Ik slaap strak tot kwart over zeven. Blijkbaar had ik het nodig.
Om 20:00 uur stap ik naar buiten. Het regent. Ik kan onder de “luifel” van Palazzo d’Esposizione , het museum aan de overkant van de straat schuilen terwijl ik op bus H richting Trastevere wacht. Als die er na twintig minuten nog niet is, neem ik de taxi. Van de oude chauffeur leer ik dat de klemtoon TrasTÉvere is in plaats van TrasteVÈre. Hij spreekt uiteraard geen engels, maar met mijn gebrekkig italiaans zeg ik dat ‘ie me naar de halte van bus H mag brengen. Dat snapt ie.
Bij aankomst regent het harder, maar ik stap na 5 minuten -nog niet doorweekt- weer bij Mario’s binnen. Aangezien het 1 mei is, zijn er meer locals uit eten. Het doet me goed dat ik alleen italiaans om me heen hoor. Familie’s, de meeste regulars, te merken aan de amicaliteit met het personeel.
Ik bestel als primo het typisch romeinse Rigatoni alla Vaccinara, nog geen idee hebbende wat het is. Als secondo de pollo diavolo, met een Insalata Primavera als side dish. En uiteraard: Een quarto vino bianco en een halve liter ‘naturale’, water dus.
Ik had eerder al gelezen dat de romeinse keuken vooral is ontsproten uit die van arme volk, zoals wel meer bij de italiaanse keuken. Waar de franse keuken het heeft van de goede en uitgebreide voorbereiding, heeft de italiaanse keuken het simpelweg meer van de kwaliteit van de ingredienten. En op het menu zie ik dat ook terug: Veel gerechten met vlees uit de “vijfde ring”: kop, staart, mergbeen, etc. Het spul dat de elite niet eet. Ik vraag me onwillekeurig af waar ik eigenlijk bij hoor.
Ik voel me rijk dat ik 4 dagen kan werken en dan zo even een weekje naar Rome kan gaan. Dat zal niet weggelegd zijn voor de romeinen die noodgedwongen staart en hersenen moeten eten.

Terwijl ik mijn boekje lees (Hoe toepasselijk: The Hunger Games) krijg ik een spontaan een Bruschetto Classico voorgeschoteld. Van het huis. Kijk. The benefits of being a regular, eh?

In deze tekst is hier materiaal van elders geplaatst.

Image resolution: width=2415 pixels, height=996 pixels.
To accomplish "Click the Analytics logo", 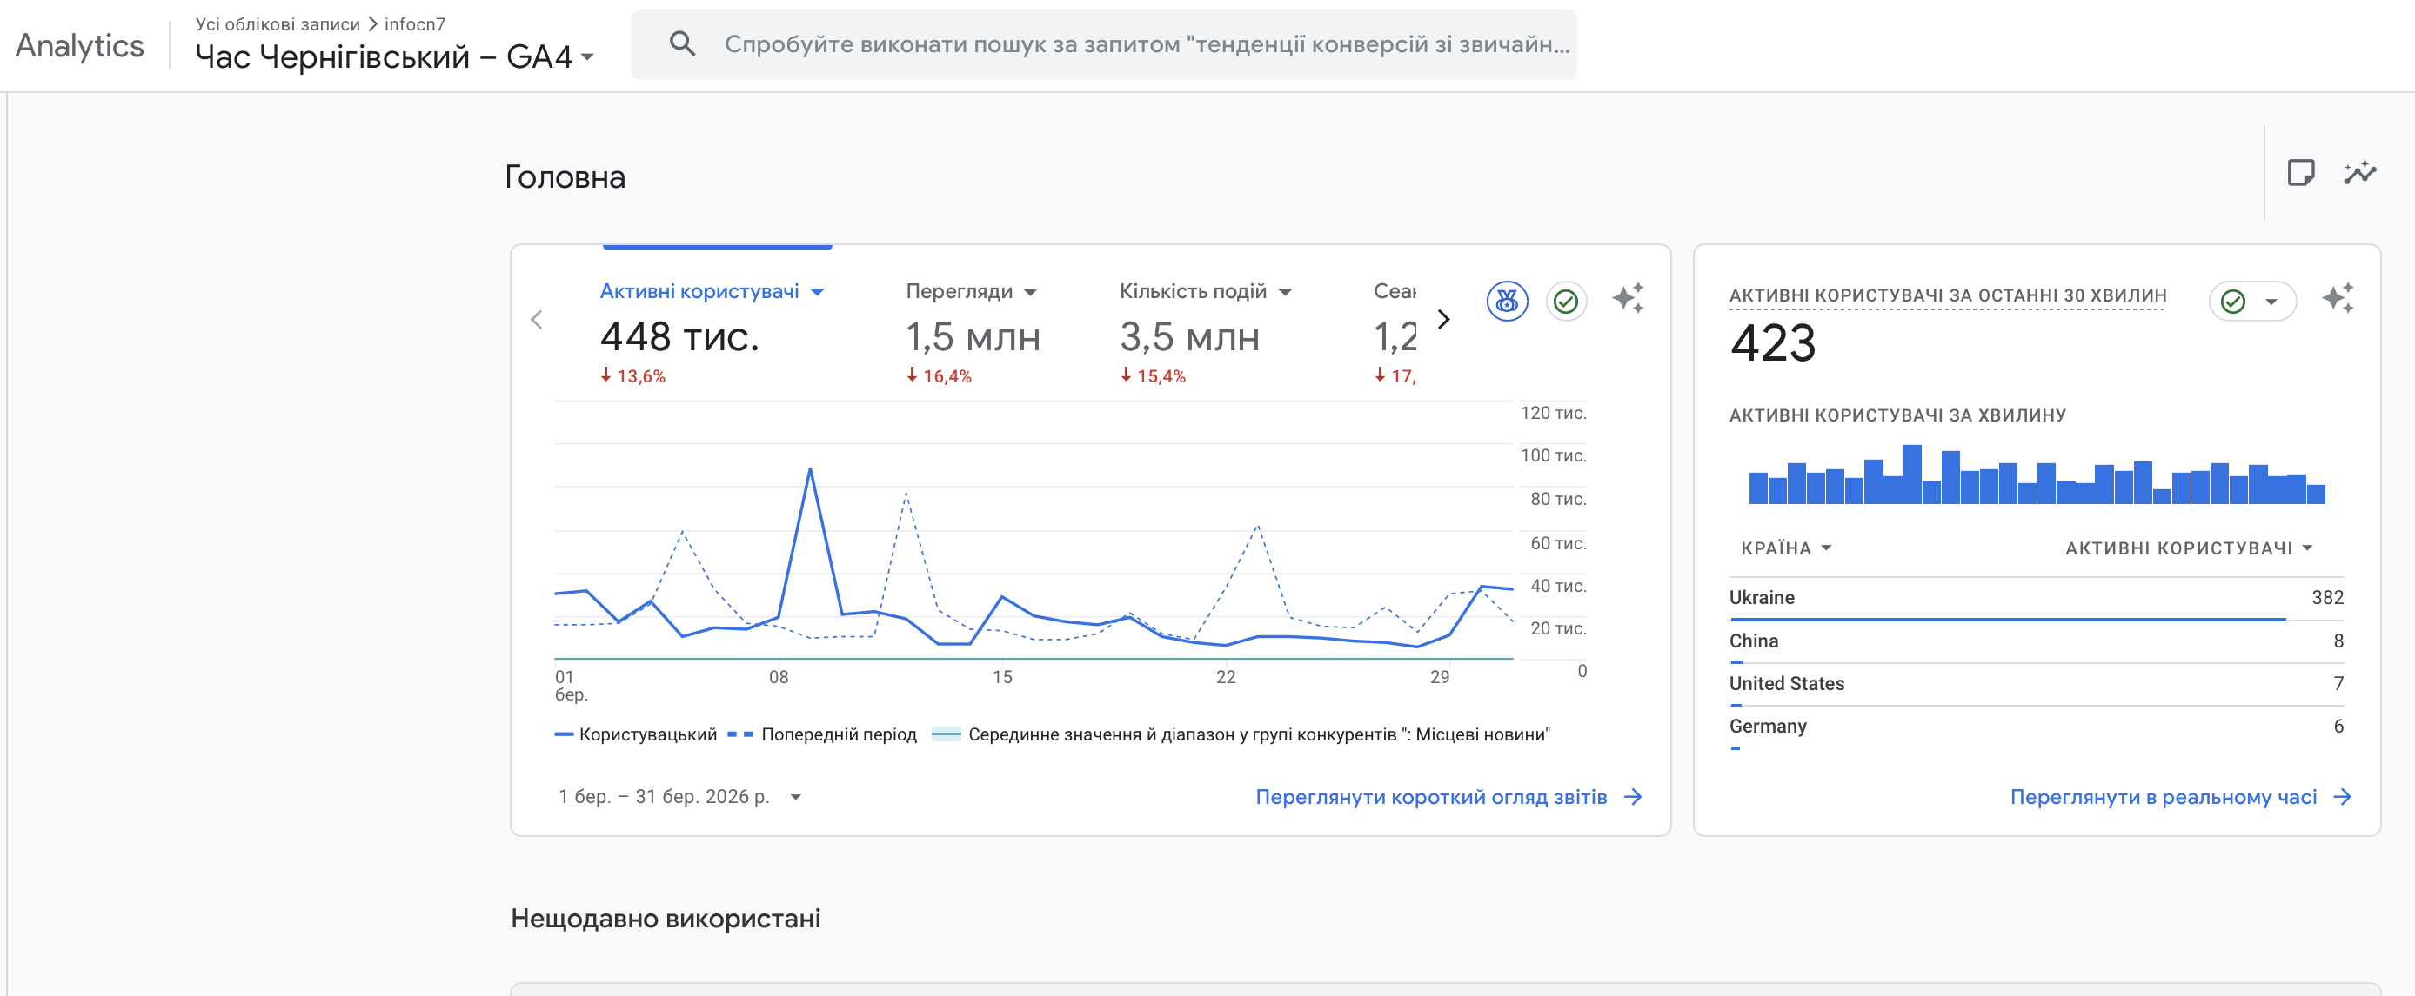I will pyautogui.click(x=80, y=45).
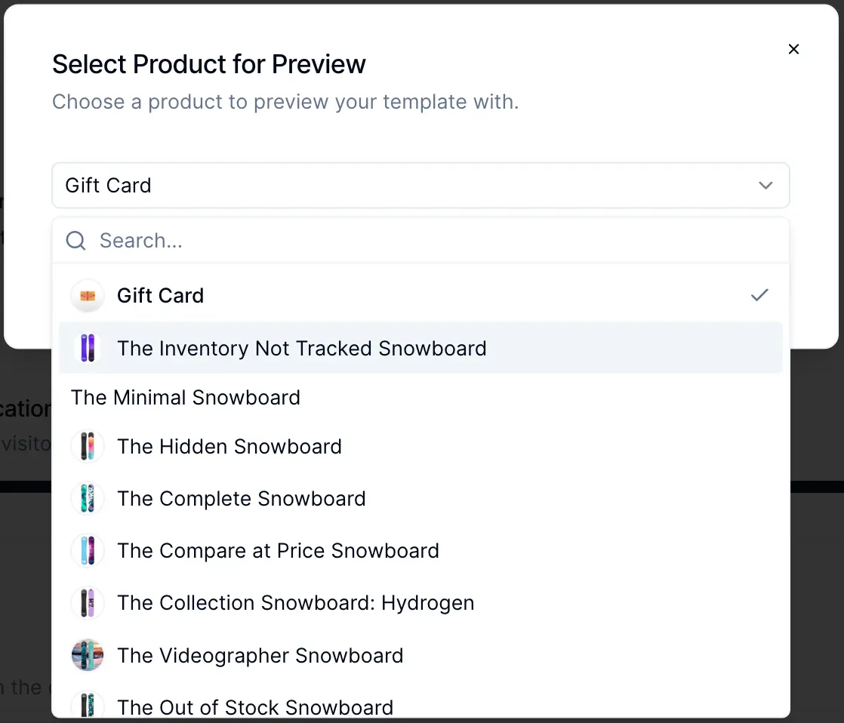Viewport: 844px width, 723px height.
Task: Click the Complete Snowboard thumbnail icon
Action: click(x=88, y=499)
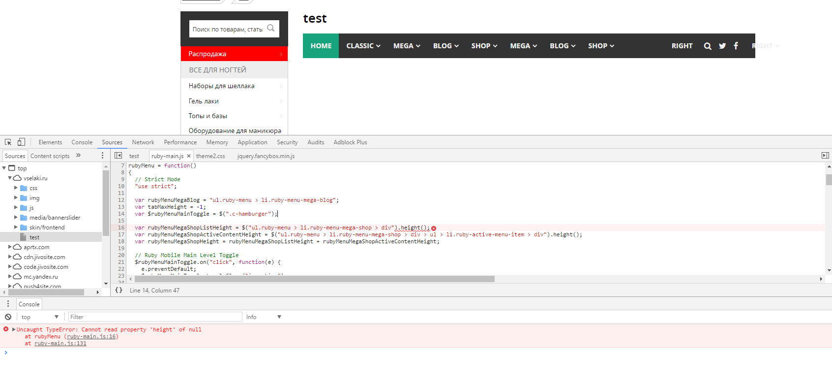This screenshot has width=832, height=391.
Task: Follow the ruby-main.js:131 link in the console
Action: 60,343
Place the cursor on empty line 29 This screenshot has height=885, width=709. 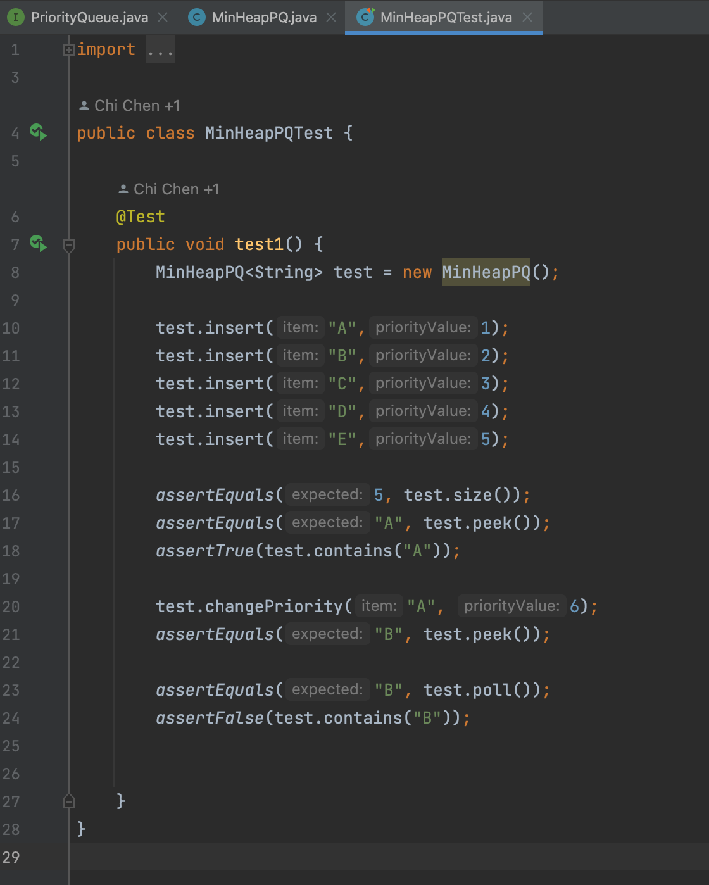click(317, 857)
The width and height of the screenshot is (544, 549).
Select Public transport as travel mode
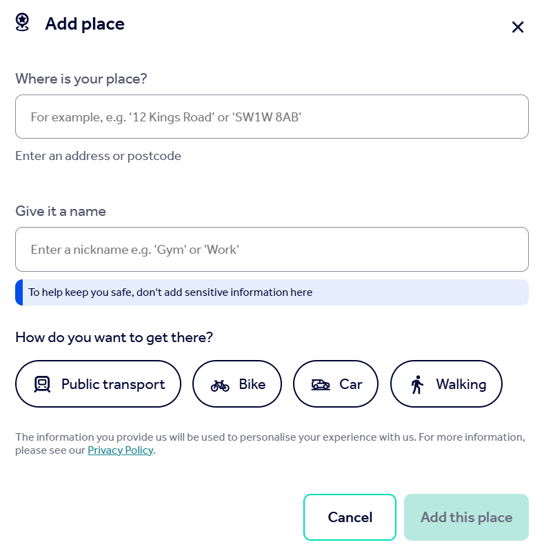pos(98,383)
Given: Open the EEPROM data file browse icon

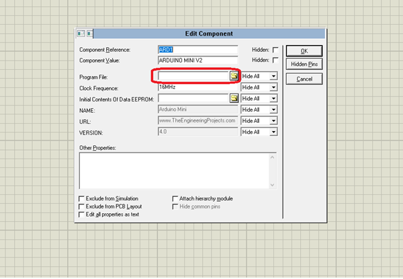Looking at the screenshot, I should (x=234, y=98).
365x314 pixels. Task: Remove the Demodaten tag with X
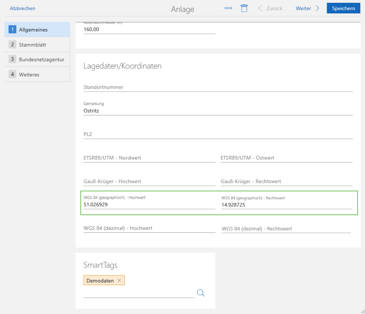click(119, 280)
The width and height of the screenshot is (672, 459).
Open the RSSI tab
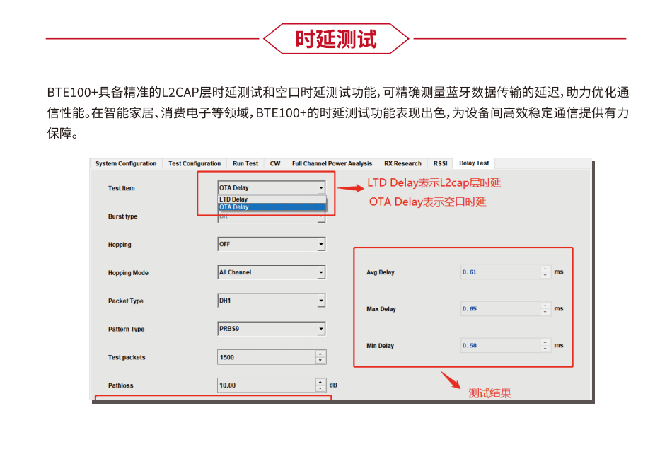click(441, 164)
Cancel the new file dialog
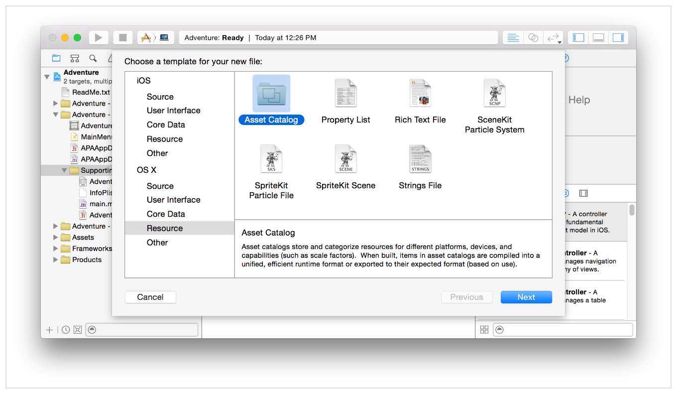 coord(150,297)
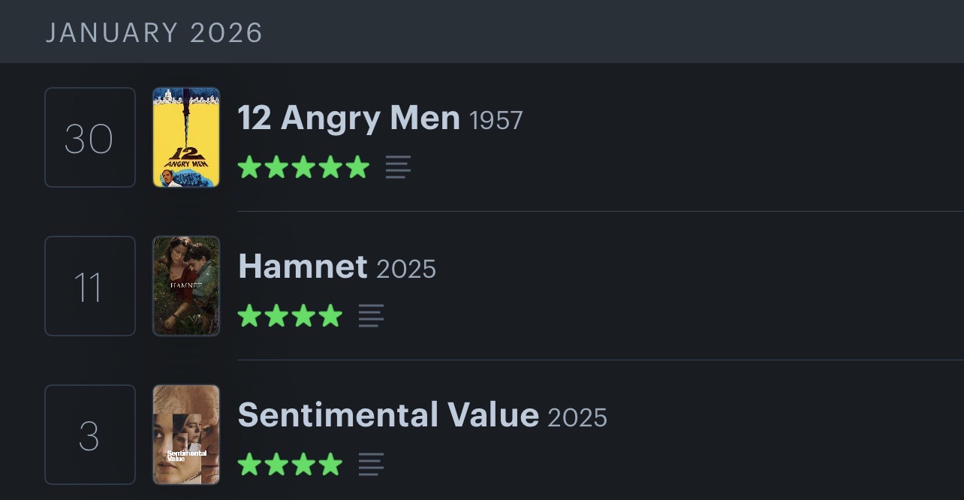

De pasta is een soort korte megabrede penne (mijn vorm past er in zijn hee breedte in) in tomatensaus en een beetje parmazaan. Erbij zit een klein stukje vlees om een bot heen. Ik weet niet wat et is, aar terug bij et hotel weet ik het wel: Ossestaart. Yup, de vijfde ring, for sure.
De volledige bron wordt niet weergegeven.